Monday, October 21, 2019

I have a problem

I have noticed something.

Something I don't have a name for.

Something I am utterly baffled by.

Something that needs to change.

In short, I need help.

I have Adult Proximity Disorder.


Or perhaps I should call it Imposer Friend Syndrome? Instant Friend Attachment?

The problem is this. Every time I go to the gym, or to the grocery store...or even to the library or the park with my kids, I am apparently starving for adult interaction. I crave it.

And, my emotional vulnerability and lack of time for friendships...unhinges my mouth.

I talk.
I gush.
I word vomit everywhere.

It just all comes out. My frustrations over my kids. My changing body. The dishes. The laundry. The way I feel discontent and inadequate all the time. How tired I am. Because no one is sleeping. And I'm always tired. Why does no one sleep.

I usually say to much. To a stranger. At the park.

Yes, I'm THAT mom. 

Sometimes as I am unburdening my shriveled, starved little mom-heart out I see the person I am talking to just...disconnect. So I try to hold it in. I try to stop.

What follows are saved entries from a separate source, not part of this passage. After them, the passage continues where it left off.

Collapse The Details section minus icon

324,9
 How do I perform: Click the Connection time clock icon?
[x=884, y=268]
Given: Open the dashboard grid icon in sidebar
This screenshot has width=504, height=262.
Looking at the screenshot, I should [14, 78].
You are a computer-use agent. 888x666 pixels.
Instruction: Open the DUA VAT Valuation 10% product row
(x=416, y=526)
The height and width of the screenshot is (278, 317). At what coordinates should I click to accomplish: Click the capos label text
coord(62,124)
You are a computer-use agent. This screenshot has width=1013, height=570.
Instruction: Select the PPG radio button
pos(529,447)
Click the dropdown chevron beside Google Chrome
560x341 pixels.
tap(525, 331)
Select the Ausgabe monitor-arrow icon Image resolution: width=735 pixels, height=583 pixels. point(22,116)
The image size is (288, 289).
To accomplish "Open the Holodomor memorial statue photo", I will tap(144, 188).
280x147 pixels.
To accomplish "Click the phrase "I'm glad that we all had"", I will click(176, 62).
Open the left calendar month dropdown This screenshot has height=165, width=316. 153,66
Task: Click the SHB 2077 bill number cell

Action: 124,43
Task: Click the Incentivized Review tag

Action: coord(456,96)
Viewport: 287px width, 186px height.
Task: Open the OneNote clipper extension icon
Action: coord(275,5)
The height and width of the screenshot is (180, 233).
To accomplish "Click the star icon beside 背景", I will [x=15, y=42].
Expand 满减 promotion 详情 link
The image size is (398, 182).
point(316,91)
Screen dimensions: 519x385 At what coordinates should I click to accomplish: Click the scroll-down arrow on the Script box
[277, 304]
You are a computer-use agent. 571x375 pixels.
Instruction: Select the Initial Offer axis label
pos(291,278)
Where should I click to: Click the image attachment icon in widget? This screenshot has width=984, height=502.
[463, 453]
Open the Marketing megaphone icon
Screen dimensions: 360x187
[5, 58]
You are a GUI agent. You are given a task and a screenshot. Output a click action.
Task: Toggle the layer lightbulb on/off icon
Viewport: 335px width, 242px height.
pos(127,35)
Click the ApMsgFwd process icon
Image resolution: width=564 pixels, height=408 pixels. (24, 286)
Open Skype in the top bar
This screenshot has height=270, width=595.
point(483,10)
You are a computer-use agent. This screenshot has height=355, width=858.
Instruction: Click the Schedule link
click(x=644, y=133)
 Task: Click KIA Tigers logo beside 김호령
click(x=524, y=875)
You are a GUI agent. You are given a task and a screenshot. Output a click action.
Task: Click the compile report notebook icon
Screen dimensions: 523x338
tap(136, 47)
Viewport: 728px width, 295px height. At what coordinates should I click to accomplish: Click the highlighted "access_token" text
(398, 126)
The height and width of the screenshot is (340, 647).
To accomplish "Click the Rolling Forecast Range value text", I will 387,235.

Once again, I am too much. Once again, I am not enough.

You know how the younger generation is all concerned about being ghosted? Like the boy or girl they are dating just never talks to them again, changes their number or just ignores their texts?

I am tired of being ghosted, but its not by teen boys. It's by other moms. Oh, I know we are all tired. I know we all have a million things to do. But when I can't tell if you are just being polite or if you actually want to be my friend, we have a problem. So many times I have tried to become friends with another mom and been, for lack of a better word, ghosted.

And I understand, I do. Because I have ghosted other women myself. I didn't mean too, but in between pregnancy and childbirth and one to two babies, I lost touch with a lot of people and I know it hurt them. I know they still hurt, because I also hurt.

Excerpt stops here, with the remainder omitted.